村长望了他一眼,继续道:“那户人家也不是好惹的,自家儿子尸骨未寒,这儿媳竟不甘寂寞,勾搭汉子还有了野种,怒气冲天,直接请了白云村村长来要把二人浸猪笼,这可把钱良吓坏了,跪地上哭着说愿意赔偿,那家父母气愤不已,不愿意,但那家小叔子却说服了父母,要钱良出白银六百两,这事儿就算了,还能把那寡妇娶回家。”
白云村把钱良关在了村里祠堂,派人昨日通知了钱良家,可把钱良父母急坏了,着急忙慌请了村长来,急得话也说不清,村长只好昨日陪他们去了一趟,也是从白云村村长口中知道了始末,当然,讲给他们听的也是润色了一番。

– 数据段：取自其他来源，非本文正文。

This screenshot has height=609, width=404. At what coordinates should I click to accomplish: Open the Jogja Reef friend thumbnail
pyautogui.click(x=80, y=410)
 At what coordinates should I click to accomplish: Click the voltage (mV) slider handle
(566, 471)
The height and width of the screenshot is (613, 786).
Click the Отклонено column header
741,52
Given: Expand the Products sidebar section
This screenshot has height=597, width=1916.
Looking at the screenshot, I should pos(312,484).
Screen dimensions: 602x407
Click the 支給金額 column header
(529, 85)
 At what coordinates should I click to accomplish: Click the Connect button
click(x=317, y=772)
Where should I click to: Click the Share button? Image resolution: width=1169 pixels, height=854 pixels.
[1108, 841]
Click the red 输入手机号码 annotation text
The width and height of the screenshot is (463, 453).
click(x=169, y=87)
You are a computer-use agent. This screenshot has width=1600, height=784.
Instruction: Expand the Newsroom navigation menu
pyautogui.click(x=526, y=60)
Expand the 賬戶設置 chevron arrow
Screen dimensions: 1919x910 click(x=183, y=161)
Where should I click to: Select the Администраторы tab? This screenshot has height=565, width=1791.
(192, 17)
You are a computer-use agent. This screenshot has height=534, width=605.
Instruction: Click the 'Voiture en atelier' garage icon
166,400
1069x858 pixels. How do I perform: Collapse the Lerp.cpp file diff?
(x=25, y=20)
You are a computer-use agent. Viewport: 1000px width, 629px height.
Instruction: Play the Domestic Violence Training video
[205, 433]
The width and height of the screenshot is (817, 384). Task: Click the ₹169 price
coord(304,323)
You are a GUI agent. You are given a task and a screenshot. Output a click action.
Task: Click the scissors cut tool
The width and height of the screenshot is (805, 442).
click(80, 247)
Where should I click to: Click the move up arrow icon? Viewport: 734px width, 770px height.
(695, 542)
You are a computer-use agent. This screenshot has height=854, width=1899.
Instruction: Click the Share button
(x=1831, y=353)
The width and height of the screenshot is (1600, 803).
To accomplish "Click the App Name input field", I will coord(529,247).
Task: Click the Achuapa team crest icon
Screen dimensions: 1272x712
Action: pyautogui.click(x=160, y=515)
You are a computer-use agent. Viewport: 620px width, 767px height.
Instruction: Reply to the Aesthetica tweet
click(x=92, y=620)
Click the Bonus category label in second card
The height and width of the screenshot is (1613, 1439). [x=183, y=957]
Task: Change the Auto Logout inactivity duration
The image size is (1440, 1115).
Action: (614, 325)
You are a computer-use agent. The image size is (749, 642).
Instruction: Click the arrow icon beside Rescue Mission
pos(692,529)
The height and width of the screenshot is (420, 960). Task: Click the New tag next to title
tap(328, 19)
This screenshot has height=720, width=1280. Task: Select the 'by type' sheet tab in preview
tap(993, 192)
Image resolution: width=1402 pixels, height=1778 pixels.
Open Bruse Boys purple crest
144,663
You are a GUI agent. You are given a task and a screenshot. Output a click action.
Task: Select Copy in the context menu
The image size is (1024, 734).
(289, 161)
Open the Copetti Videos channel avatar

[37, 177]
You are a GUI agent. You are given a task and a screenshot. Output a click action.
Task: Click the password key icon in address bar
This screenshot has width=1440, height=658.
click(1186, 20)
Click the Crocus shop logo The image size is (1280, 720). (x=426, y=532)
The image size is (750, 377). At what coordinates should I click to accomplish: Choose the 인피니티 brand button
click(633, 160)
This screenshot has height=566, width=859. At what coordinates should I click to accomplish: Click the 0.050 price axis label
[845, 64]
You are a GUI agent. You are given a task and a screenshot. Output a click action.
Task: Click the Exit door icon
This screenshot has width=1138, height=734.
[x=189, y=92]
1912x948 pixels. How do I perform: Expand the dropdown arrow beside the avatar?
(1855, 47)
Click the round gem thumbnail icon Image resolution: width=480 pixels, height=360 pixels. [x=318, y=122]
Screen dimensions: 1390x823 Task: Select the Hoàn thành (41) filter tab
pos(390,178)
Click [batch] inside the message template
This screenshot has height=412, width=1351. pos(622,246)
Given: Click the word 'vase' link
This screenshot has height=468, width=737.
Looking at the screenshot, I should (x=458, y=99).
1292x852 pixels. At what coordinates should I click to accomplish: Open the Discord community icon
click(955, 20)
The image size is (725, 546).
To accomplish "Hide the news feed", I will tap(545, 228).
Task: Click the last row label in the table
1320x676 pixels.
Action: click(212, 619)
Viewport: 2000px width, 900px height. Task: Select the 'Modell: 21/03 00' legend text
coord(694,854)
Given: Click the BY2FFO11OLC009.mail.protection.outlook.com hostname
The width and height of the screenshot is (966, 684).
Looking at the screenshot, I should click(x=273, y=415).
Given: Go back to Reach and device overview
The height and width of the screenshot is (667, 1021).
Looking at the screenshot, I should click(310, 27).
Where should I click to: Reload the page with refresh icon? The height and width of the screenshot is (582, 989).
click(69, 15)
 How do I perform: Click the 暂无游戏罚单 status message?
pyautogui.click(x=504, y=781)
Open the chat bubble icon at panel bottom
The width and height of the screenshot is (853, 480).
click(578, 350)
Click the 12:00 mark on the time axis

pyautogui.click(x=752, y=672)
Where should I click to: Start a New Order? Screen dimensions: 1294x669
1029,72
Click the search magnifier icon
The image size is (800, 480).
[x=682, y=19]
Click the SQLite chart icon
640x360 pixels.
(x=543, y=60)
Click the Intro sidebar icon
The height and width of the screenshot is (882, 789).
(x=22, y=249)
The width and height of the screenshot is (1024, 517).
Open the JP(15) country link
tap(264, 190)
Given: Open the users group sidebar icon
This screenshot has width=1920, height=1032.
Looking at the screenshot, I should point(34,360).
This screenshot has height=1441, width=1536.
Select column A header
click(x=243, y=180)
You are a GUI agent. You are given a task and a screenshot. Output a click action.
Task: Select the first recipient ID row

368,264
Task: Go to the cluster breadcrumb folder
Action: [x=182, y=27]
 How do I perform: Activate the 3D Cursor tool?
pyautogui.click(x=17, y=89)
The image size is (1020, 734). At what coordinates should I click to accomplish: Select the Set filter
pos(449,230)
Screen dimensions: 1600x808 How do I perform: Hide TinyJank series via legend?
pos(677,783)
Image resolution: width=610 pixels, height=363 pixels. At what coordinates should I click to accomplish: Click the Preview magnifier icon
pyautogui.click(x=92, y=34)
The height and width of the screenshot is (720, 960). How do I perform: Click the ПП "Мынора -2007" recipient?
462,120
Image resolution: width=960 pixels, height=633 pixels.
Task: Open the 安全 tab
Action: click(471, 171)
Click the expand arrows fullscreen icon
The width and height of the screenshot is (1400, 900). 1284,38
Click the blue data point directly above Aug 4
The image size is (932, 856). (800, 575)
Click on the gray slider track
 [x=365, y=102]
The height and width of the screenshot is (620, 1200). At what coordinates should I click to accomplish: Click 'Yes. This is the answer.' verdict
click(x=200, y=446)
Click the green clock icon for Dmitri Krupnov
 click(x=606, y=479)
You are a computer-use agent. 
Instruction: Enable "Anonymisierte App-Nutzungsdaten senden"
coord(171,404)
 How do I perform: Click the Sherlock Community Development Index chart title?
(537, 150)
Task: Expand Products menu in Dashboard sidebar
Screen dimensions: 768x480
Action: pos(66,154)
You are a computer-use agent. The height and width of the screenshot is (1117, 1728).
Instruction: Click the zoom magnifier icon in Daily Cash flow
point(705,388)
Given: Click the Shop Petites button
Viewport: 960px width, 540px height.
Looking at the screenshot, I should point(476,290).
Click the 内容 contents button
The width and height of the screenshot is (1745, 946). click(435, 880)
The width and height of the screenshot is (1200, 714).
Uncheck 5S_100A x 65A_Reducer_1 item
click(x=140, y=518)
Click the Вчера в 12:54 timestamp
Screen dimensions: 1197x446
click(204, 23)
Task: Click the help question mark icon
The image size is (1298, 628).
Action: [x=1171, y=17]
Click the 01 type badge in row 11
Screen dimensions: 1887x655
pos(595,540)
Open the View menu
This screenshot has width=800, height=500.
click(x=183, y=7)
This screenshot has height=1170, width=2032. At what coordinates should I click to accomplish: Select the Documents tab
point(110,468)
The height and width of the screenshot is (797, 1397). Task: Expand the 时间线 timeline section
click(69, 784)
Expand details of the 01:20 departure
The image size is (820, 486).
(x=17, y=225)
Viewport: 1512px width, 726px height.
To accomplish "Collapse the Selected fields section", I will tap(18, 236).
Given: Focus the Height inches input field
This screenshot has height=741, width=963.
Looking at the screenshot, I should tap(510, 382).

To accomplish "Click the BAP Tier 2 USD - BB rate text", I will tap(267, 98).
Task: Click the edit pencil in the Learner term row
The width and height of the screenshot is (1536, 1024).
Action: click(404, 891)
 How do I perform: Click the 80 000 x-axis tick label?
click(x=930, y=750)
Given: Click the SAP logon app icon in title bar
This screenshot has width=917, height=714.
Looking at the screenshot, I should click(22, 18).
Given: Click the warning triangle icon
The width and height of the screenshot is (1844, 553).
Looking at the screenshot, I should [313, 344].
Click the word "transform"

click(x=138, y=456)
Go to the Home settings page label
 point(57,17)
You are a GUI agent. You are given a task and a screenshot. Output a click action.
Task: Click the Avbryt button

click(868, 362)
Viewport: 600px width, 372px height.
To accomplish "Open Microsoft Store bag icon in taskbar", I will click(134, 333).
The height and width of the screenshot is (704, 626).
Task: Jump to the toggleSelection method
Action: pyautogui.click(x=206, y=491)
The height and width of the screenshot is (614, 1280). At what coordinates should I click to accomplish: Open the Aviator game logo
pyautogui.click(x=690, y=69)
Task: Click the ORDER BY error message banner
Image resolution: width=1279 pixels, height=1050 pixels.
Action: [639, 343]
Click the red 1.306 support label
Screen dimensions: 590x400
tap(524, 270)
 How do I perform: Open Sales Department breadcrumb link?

“我昨日去了一趟白云村,钱良还在祠堂里关着,明日如若不能把钱拿去,命就得没了,没办法,只能卖地了。”
这钱良还真是没良心啊,自己媳妇儿多好的人啊,村里人谁不说晚娘温柔的像那娇滴滴的水儿做的人似的,还是镇上的姑娘,真是不知道珍惜,吃着碗里的看着锅里的。
“村长,那我和你去一趟,看下地里的情况,若是可以,今天就去官府把地契办了。”周铭起身道,和村长一起出门去看地了。
旁人不管怎样,最重要的还是自家的小日子啊。
“喜哥儿刚好来了,我做了元宵,等下你拿些回去,还有一些刚做好的番茄牛腩,也带些。”顾筠乐呵道。
周宵一听到牛肉就浑身一颤,就听顾筠叹息道:“唉,去年做的番茄酱也用完了,以后想吃也吃不到了,今年定要多做些才好。”
周宵其实还挺喜欢吃小爹做的番茄酱的,不配牛肉就更好了。
顾筠去厨房给喜哥儿装元宵和牛腩去了,喜哥儿望着周宵有些害羞道:“明日陪我去趟镇上呗,小爹要我把成亲时的红布买回来,要开始做嫁衣了。”
“直接买成衣就好,省的你再辛苦了。”周宵道。
喜哥儿听到白了他一眼,道:“一身成衣多贵啊,更何况一生就这一回,自己做更有意义。”
周宵尴尬道:“可我家没有人会做衣服,以前都是直接买的成衣或者请村里的婶子做的。”
喜哥儿羞道:“我倒是忘了这事了,那,你的,我替你做了吧。”
周宵自然乐意,但还是开口道:“这样你会不会太辛苦。”
喜哥儿无奈道:“两身衣服而已,有什么辛苦的。”
事情说定,喜哥儿拿好顾筠递给他的吃食,道了谢就离开了。
午时刚过,周宵刚吃完最后一顿番茄牛腩面和圆滚滚的元宵,周铭就从外面回来了,顾筠帮他担了担衣服上的雪,道:“事情怎么样了啊?”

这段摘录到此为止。